In the Financial Post (Feb. 15, 2017), Mintz makes dramatic statements, but offers little in the way of proof. The University of Calgary professor appears to suggest that because Canadians will have to make an effort to combat rising temperatures, there is no point in trying. Worse, his argument flies in the face of the facts on many dimensions.

For example, Mintz compares the cost of electricity in Ontario to that in Alberta as if the two systems are identical and correlation is causation. He conveniently ignores the many different reasons why Ontario’s electricity prices rose so much, and fails to mention that the approach to deploying renewables in Alberta and virtually all jurisdictions around the world now do not use the “sole-sourced, non-competitive contracts” he berates.

Mintz says he has been talking to “utility experts” who expect Alberta’s electricity prices to sharply rise in coming years, implying the New Democratic Party government’s policy to phase out coal and grow renewables will directly cause a price surge. Mintz and these anonymous experts must know something the forward market doesn’t, as price projections for power in the province are virtually indistinguishable before and after the introduction of the policies to phase out coal and introduce renewables.

Don't blame renewable energy for price hikes

A recent Bloomberg report confirms that replacing fossil fuels with renewable energy is not increasing electricity prices. For example, in the United States, average national retail electricity prices have dropped nearly four per cent in real terms since 2011 where renewable energy is 22% of the 2016 power fleet.

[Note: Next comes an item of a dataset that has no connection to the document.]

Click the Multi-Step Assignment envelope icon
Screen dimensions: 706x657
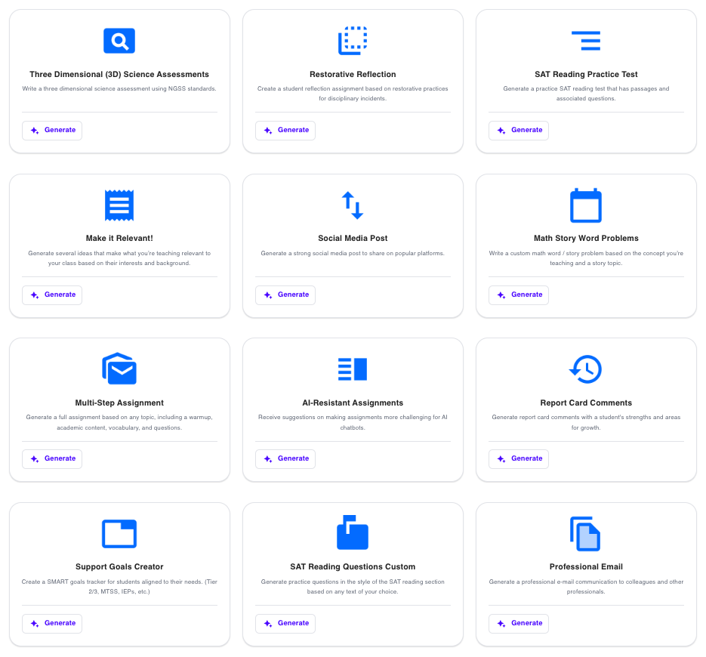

As for the renewable energy jobs that Mintz claims haven’t appeared, again the facts show a different picture. In the United States, solar power accounts for 43 per cent of the workforce in the electricity sector, with fossil fuel generation a distant second at 22 per cent. There’s no reason to assume that trend will not occur elsewhere.

Mintz offers the B.C. carbon tax as an example of a policy that is unpopular because it has a negative impact on the economy. In fact, B.C. enjoys some of the lowest tax rates in Canada despite the carbon tax and the economic performance ranks among the highest of the provinces. Further, most people do not oppose climate policies, even those with a direct economic effect. Last year Abacus polling found 69 per cent of Canadians favour or can accept a carbon tax.

Finally, the world is not “returning to coal power,” as Mintz asserts. Not in Germany or anywhere else. Coal use within Germany has declined 12.5% since 2007, according to recent reports.

The bottom line is that Jack Mintz’s line of argument is disingenuous and muddies the water when discussing this critical issue. Let’s hope that he demands more academic rigour in his students’ essays than he applied in this piece.

Ed Whittingham is the executive director of the Pembina Institute, a non-profit think-tank that advocates for strong, effective policies to support Canada’s clean energy transition.